In a mixture model the ith ETA has a different distribution for each subpopulation. Accordingly, different instances of the above output will appear, one for each of the different subpopulations. Using a standard Bayesian-type computation, each individual is classified into one of the subpopulations, and the conditional estimate of the ith eta under the model for this subpopulation is used in the sample average for that subpopulation. If under the mth submodel, the ith eta does not influence the data from any individual, but it does influence the data from some individual under some other submodel, then the sample average for the ith eta for the mth submodel will be 0. If the ith eta does not influence the data from any individual under any model, then the sample average for the ith eta for the mth submodel will usually be 0, but it will not be if

1. the ith eta is correlated with an eta that influences some individual's data under the mth submodel, and
2. that individual is classified to be in the mth subpopulation.

The population average of the conditional estimates is only approximately zero because a conditional estimate is a (Bayesian) posterior mode, and not a posterior expectation. However with a mixture model, with the estimate for a given individual, the posterior distribution is that for the subpopulation into which the individual is classified, and due to possible missclassification the expectation of the estimate may be even "further from" zero than with a nonmixture model. For this reason too, the centered FOCE method may not work well with a mixture model.

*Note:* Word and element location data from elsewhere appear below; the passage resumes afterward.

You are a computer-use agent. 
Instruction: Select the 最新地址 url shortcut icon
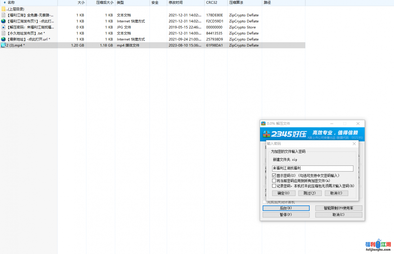(x=3, y=39)
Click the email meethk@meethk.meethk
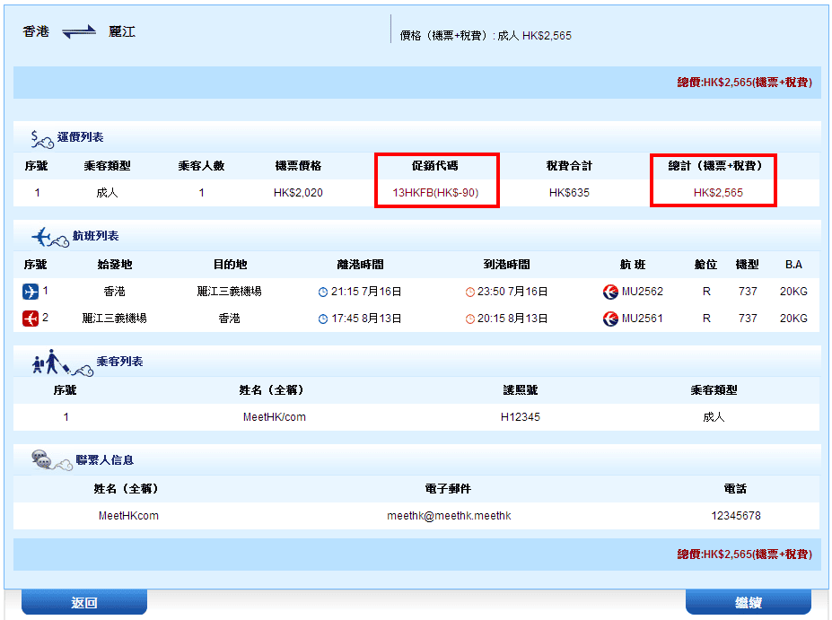This screenshot has width=832, height=620. click(x=449, y=516)
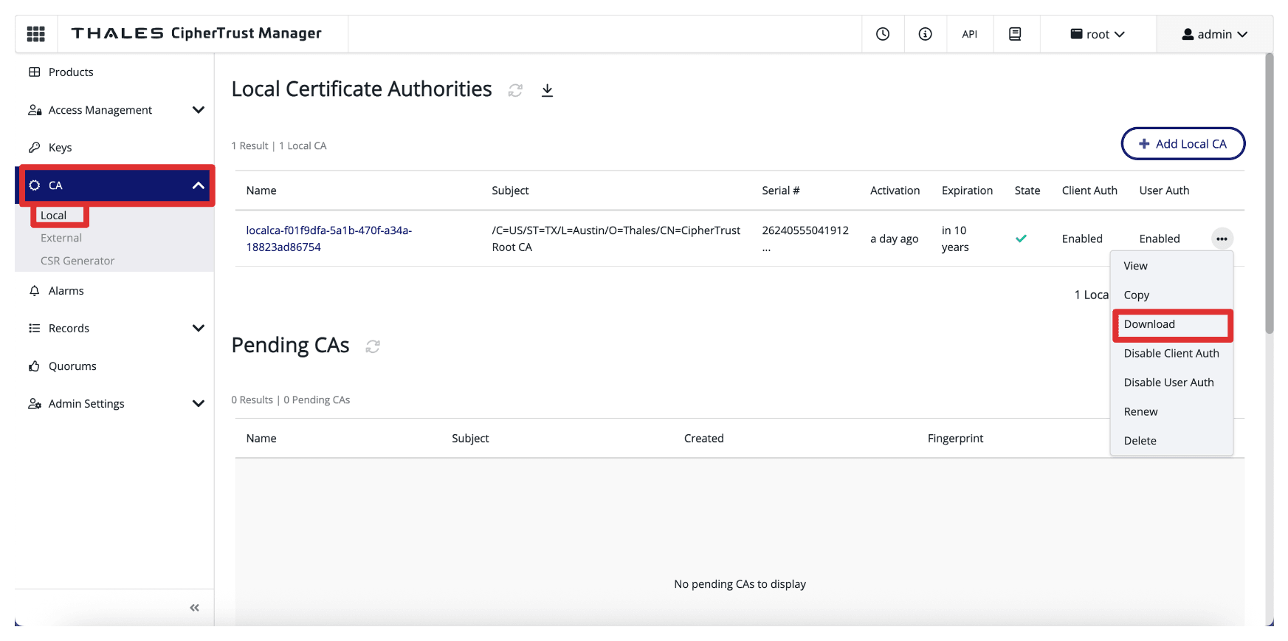The height and width of the screenshot is (641, 1288).
Task: Collapse the sidebar with double chevron
Action: point(195,608)
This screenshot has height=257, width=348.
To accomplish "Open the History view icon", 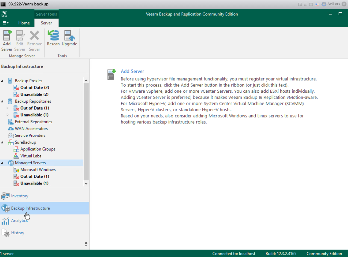I will pos(5,233).
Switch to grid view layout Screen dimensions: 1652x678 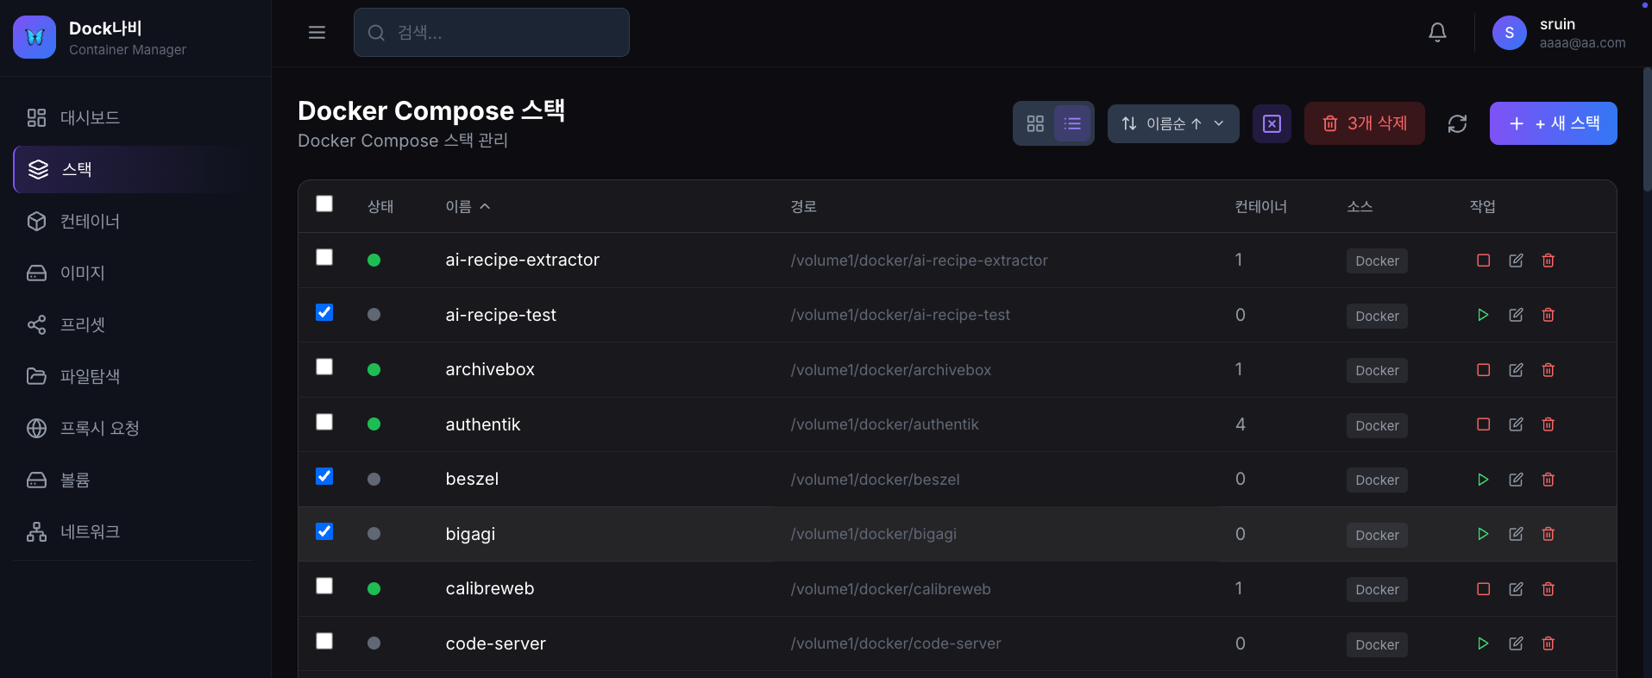(x=1035, y=123)
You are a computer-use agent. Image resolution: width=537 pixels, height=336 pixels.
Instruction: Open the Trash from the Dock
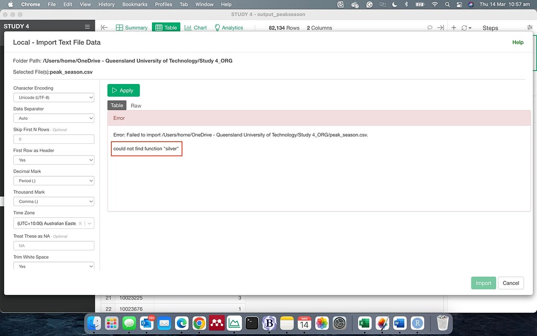pos(442,323)
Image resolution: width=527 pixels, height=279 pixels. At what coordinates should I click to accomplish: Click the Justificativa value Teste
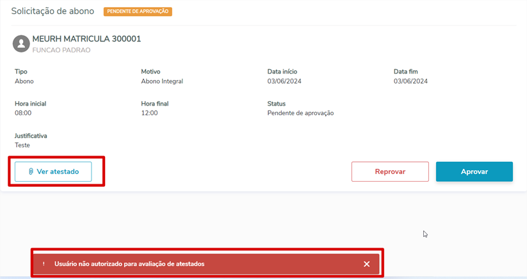click(22, 145)
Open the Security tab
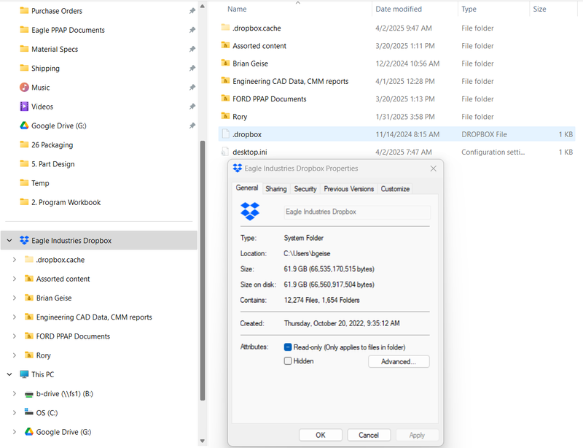583x448 pixels. 305,189
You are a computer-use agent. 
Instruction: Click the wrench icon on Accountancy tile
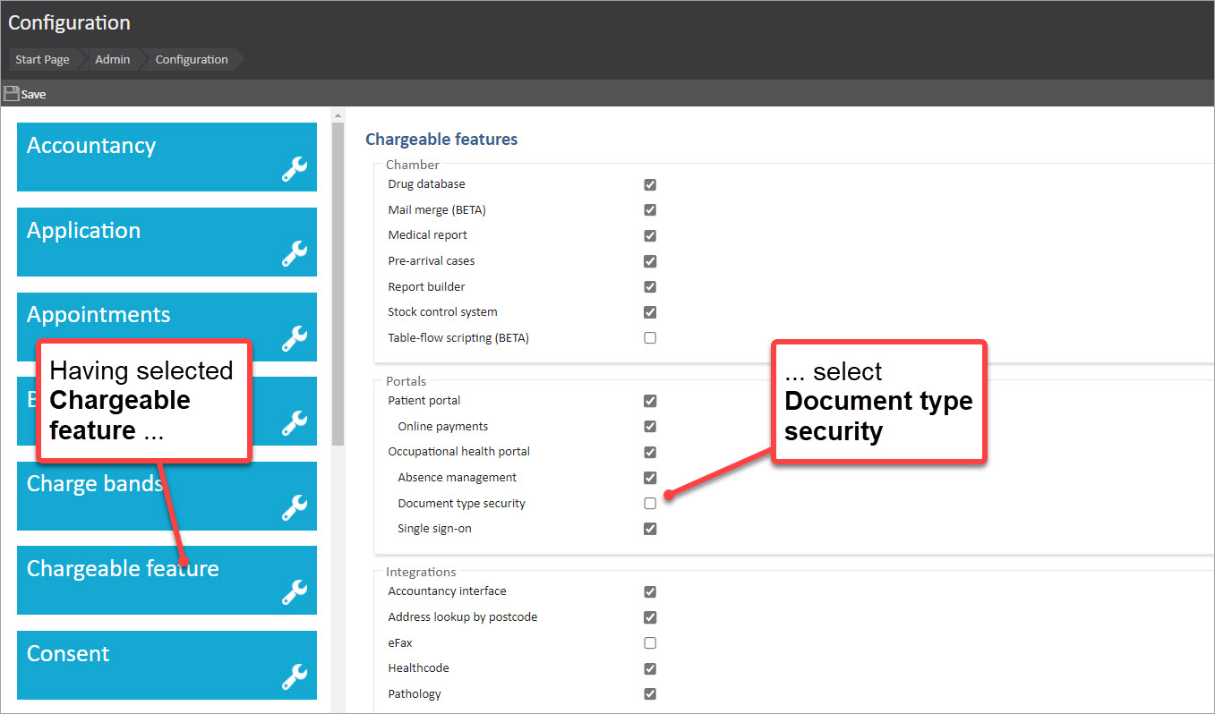(295, 169)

With a mixture model, or with a nonmixture model, one may implement a second Estimation Step (in a subsequent problem), and then a second ETABAR estimate (EB2) can be obtained, with which the first ETABAR estimate (EB1) can be compared. If the data-analytic model is wellspecified, the two estimates should represent nearly the same quantity. Using an option on the $ESTIMATION record, the second P-value assesses the magnitude of the difference between EB1 and EB2, and a P-value under 0.05 would suggest that the data-analytic model is not well-specifed. To obtain EB2, a data set is simulated under the fitted model, and EB2 is obtained using this data set. Both EB1 and EB2 are (univariate) measures of central tendency of the distribution of interindividual "residuals", i.e. the distribution of the conditional estimates of the ETAs. In both cases the residuals are defined in terms of the data-analytic model. But for EB1, the distribution is governed by the true (unknown) model, and for EB2, the distribution is governed by the fitted model. If the two models are "close", EB1 and EB2 will be close. The conditional estimates of the ETAs from the simulated data should be based on the population parameter estimates from these data. It may cost considerable CPU time to obtain this second set of parameter estimates, and so it may not always be feasi- ble to compute EB2.

One proceeds by constructing a problem that

1. includes the same $INPUT record as was used with a previous problem wherein EB1 was obtained.
2. includes an $MSFI record specifying a model specification file from that previous problem, so that in particular, EB1 is available.
3. includes a $SIMULATION TRUE=FINAL, so that a data set will be simulated using the final parameter estimate from that previous problem.
4. includes a $ESTIMATION ETABARCHECK option (and either the option METHOD=COND or METHOD=HYBRID).

This will result in a simulated data set and calculted EB2, additionally

• with ETABARCHECK, the P-value for EB2-EB1;

• with NOETABARCHECK,

  • for a nonmixture model, the P-value for EB2, and EB1 is ignored;
  • for a mixture model, no P-value will be output (only the standard error for EB2 will be output).